Extracted material:
+++++

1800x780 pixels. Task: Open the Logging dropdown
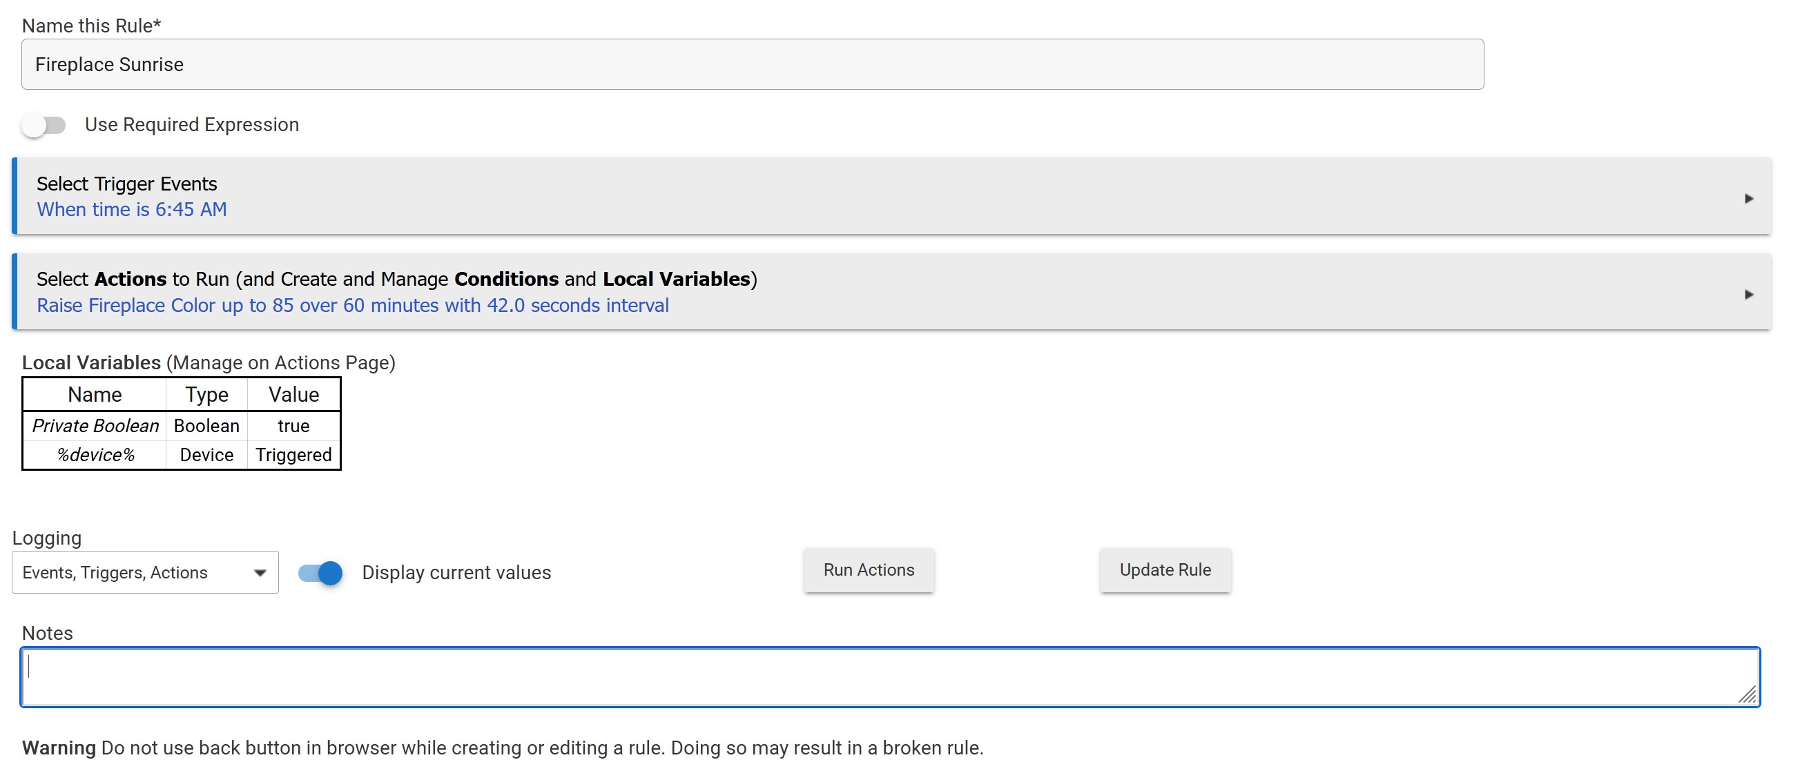pyautogui.click(x=145, y=573)
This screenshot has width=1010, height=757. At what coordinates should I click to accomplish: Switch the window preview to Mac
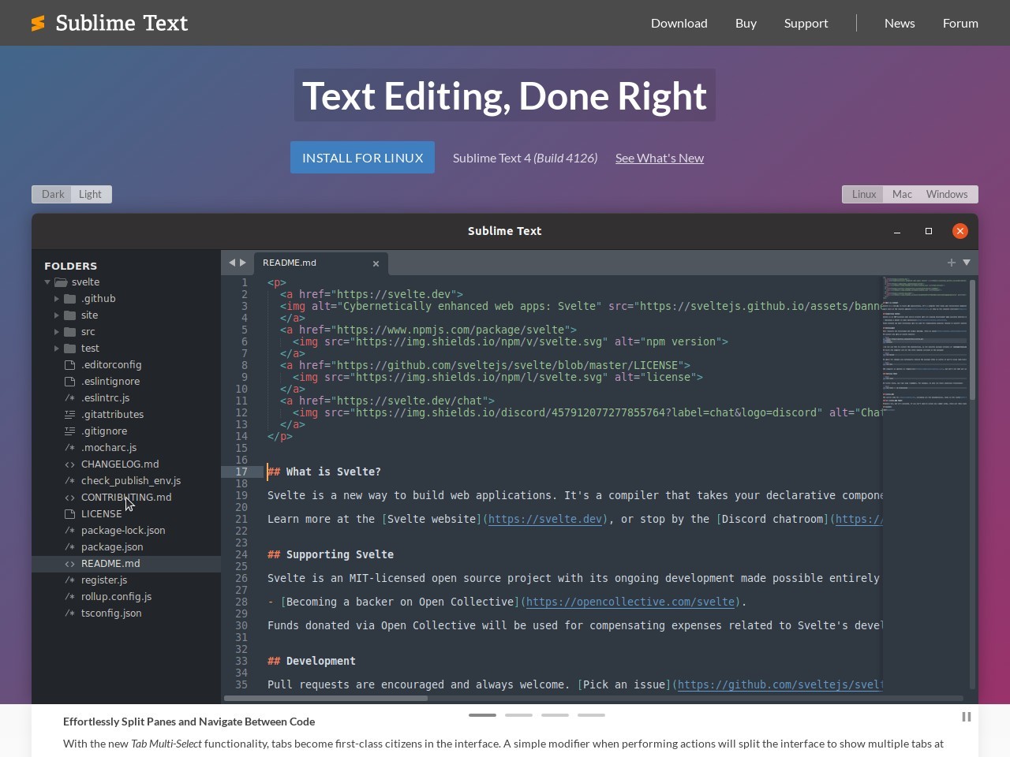point(902,193)
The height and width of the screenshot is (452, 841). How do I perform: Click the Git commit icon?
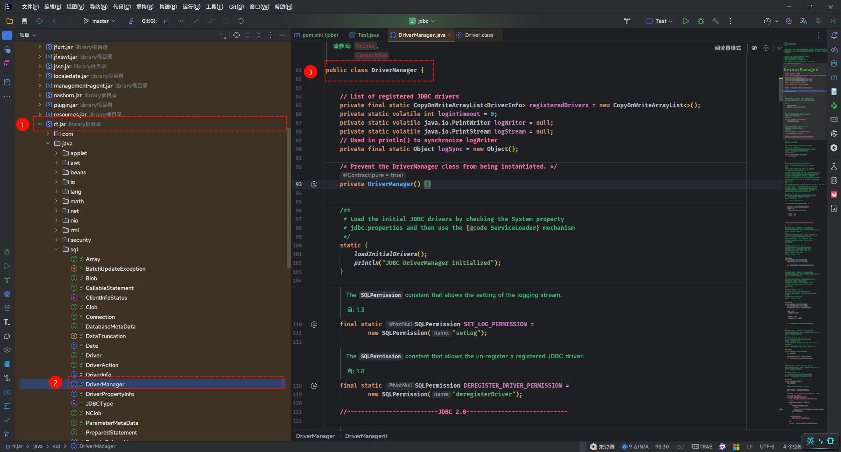(x=181, y=21)
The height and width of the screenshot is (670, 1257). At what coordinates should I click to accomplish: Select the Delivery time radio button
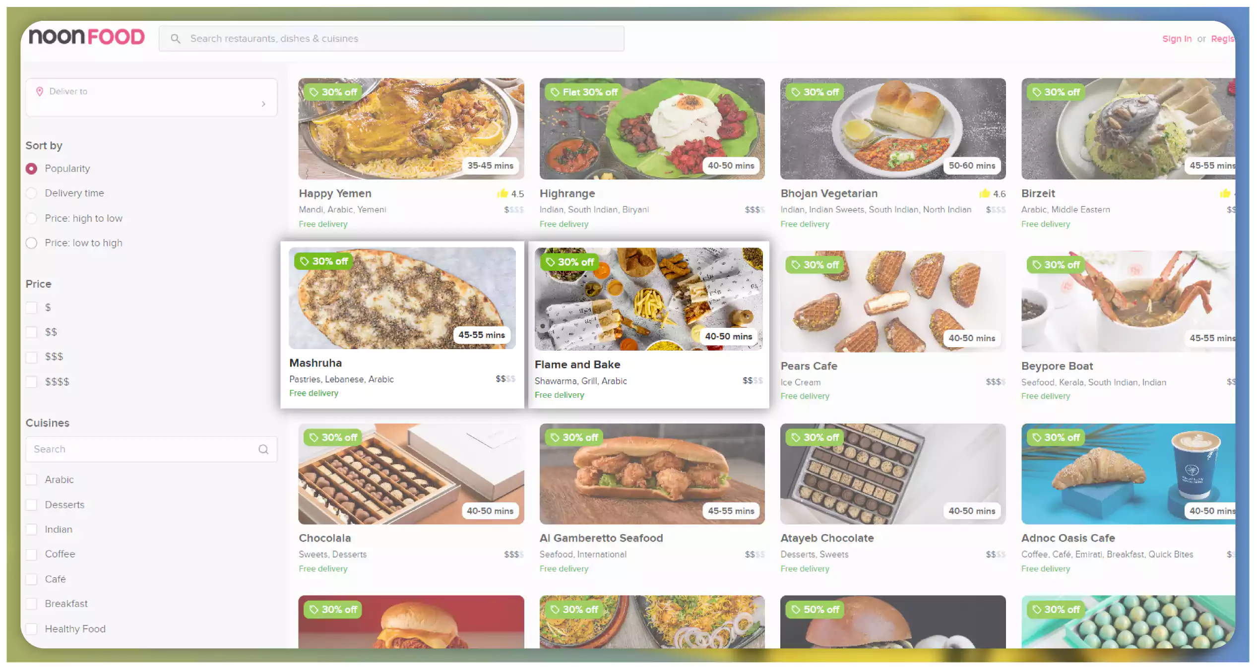[x=31, y=193]
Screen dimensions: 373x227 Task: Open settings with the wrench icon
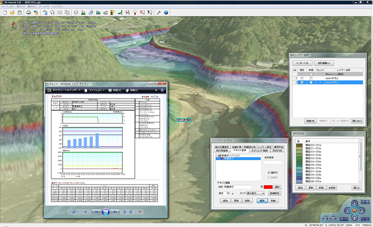click(158, 11)
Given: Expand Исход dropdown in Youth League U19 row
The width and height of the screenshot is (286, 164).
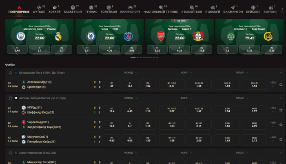Looking at the screenshot, I should 131,72.
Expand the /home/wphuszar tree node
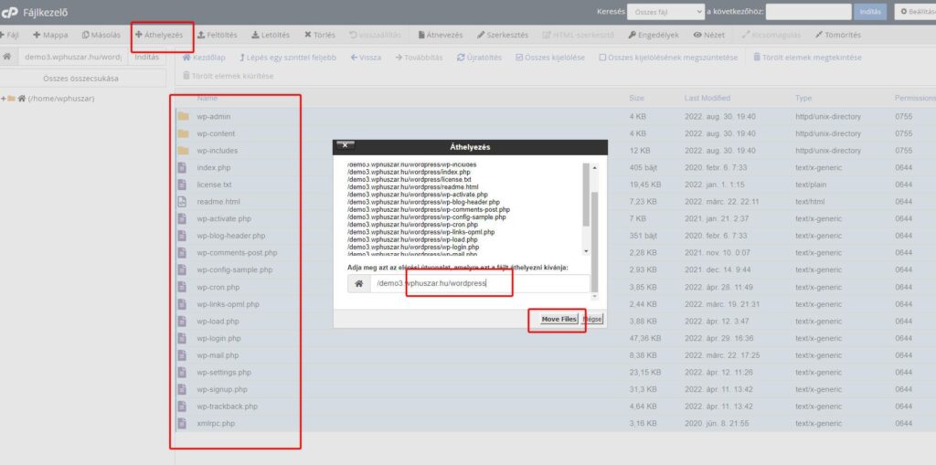Viewport: 936px width, 465px height. (4, 99)
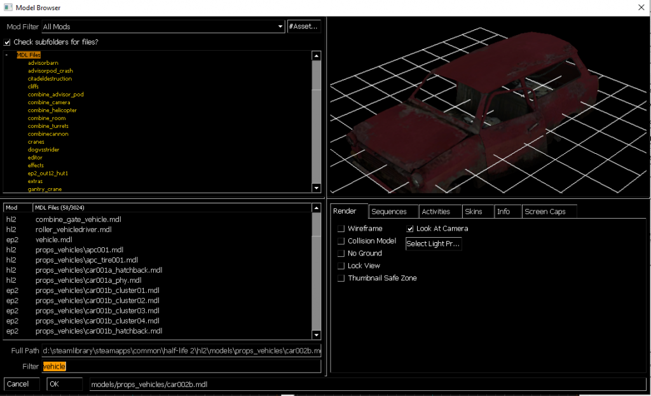Click the #Asset... button

[305, 26]
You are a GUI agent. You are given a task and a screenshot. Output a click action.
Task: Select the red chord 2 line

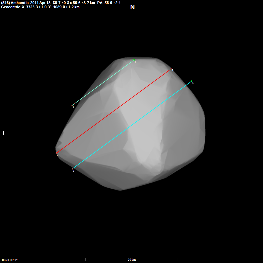(x=114, y=111)
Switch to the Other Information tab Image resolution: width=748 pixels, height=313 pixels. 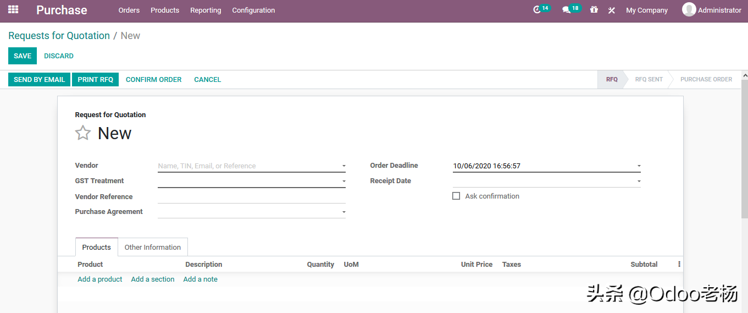click(153, 248)
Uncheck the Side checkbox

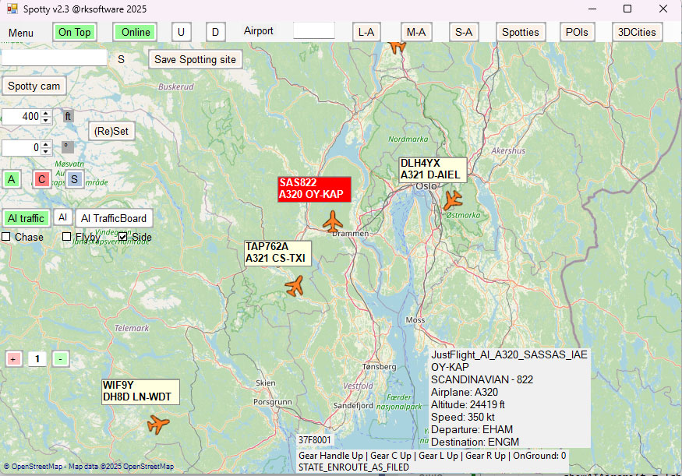coord(122,237)
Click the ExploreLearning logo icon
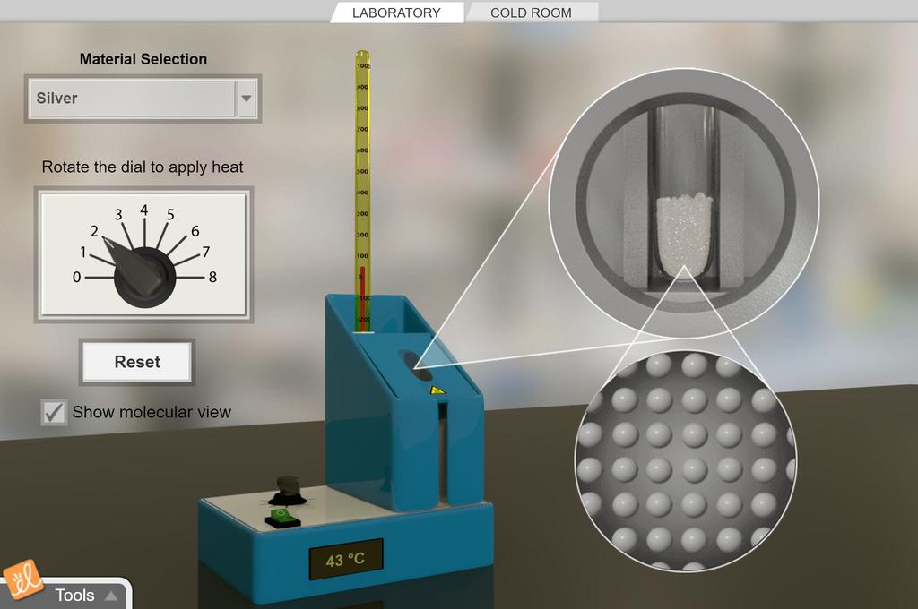 point(20,583)
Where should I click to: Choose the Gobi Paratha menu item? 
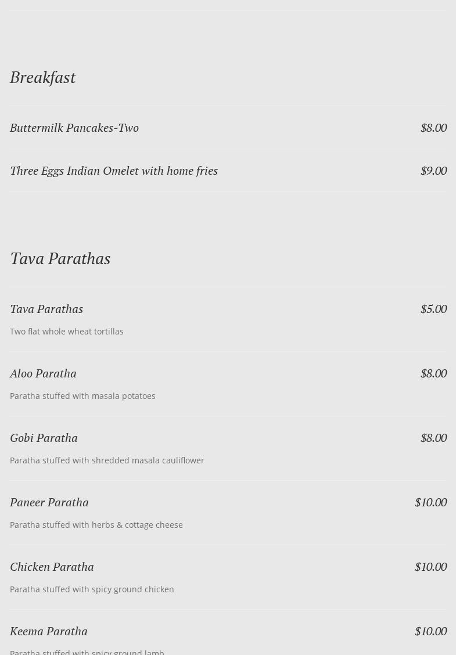tap(44, 438)
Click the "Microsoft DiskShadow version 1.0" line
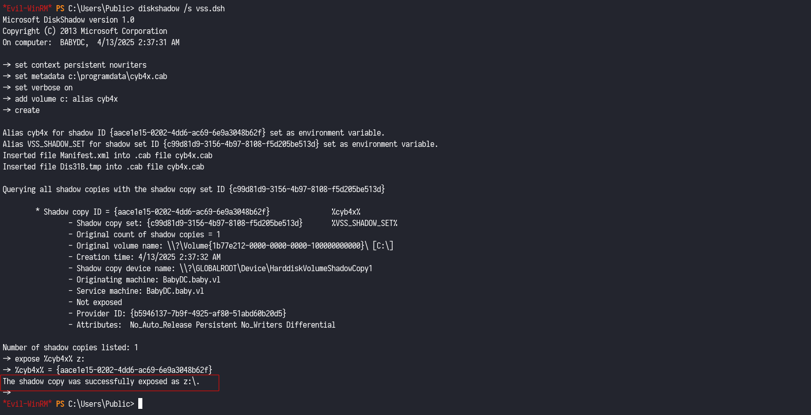811x415 pixels. (68, 20)
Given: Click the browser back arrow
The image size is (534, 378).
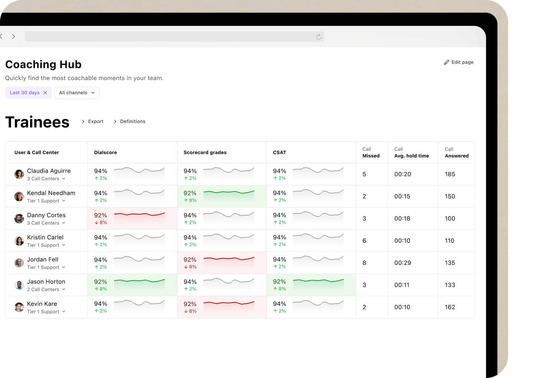Looking at the screenshot, I should click(x=1, y=36).
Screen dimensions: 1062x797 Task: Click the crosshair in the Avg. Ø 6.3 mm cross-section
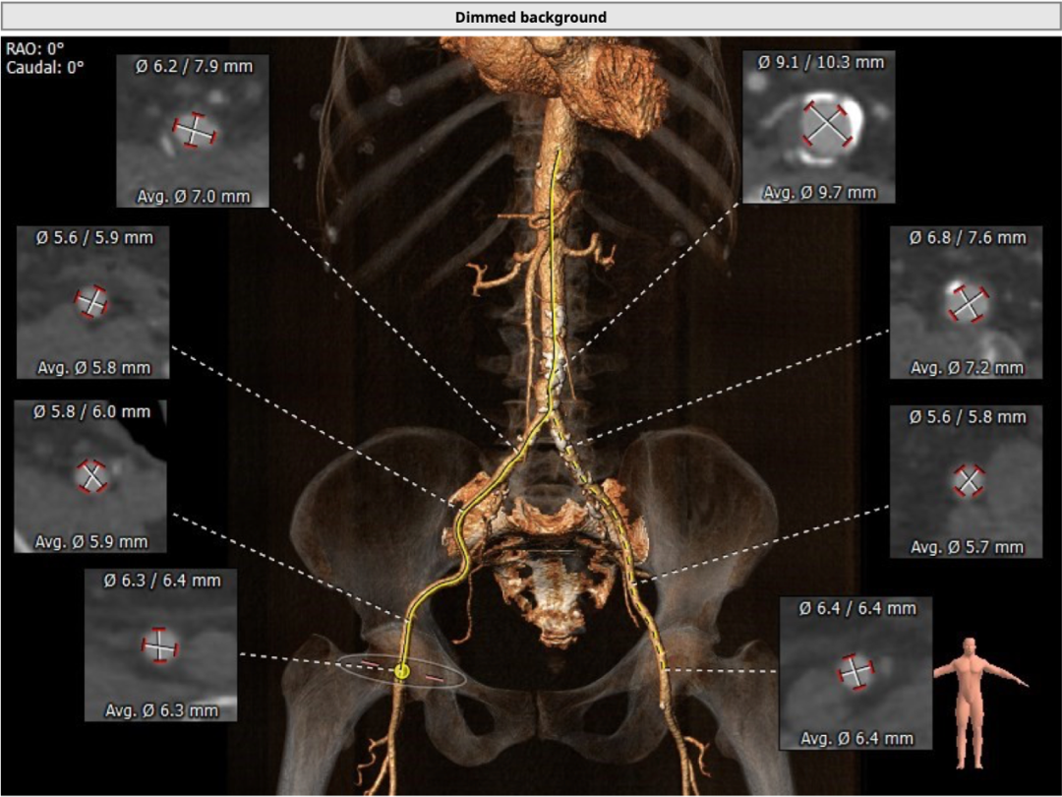coord(159,644)
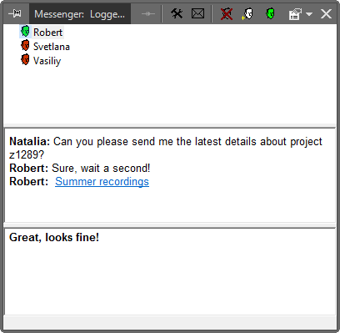The image size is (340, 333).
Task: Click the greyed-out slider icon beside the Messenger tab
Action: 148,13
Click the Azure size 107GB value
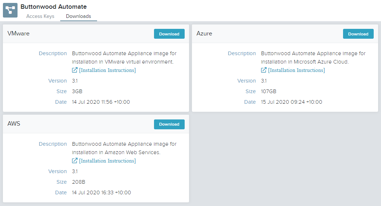Viewport: 381px width, 206px height. [x=269, y=91]
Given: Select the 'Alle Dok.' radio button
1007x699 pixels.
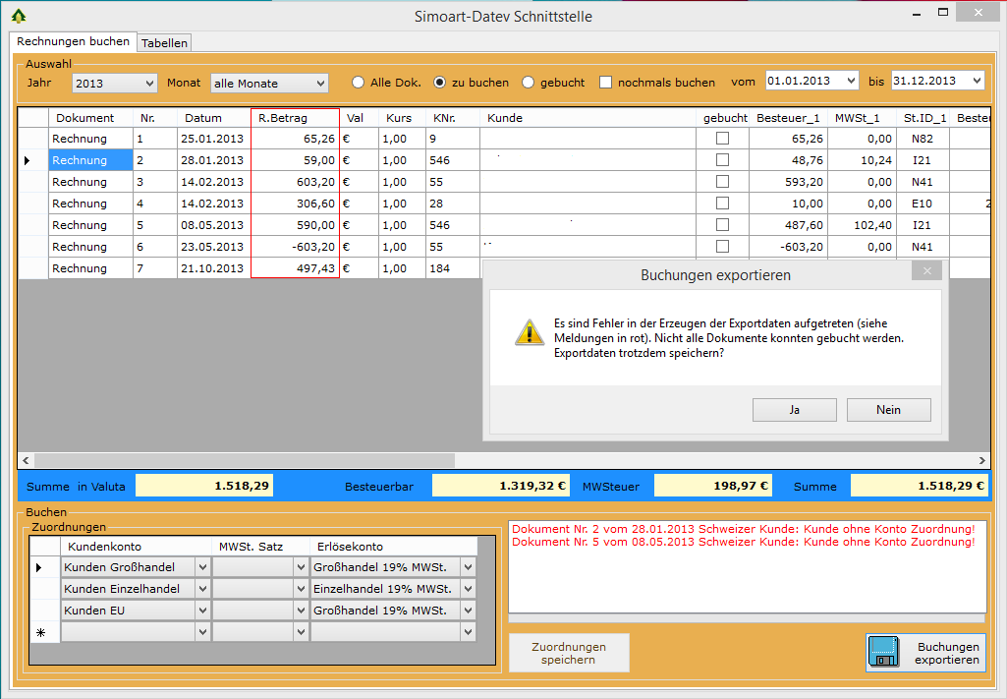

+++++

What this task involves: Pictures aside, print exactly the lines above starting with the one containing "Uncheck the Side checkbox" and going on through the one containing "Given: Click the browser back arrow".

Response:
Uncheck the Side checkbox

coord(122,237)
Click the ExploreLearning logo icon
 point(20,583)
Where should I click to: Choose the Gobi Paratha menu item? 
tap(44, 438)
Click the "Microsoft DiskShadow version 1.0" line
811x415 pixels. (68, 20)
Given: Click the browser back arrow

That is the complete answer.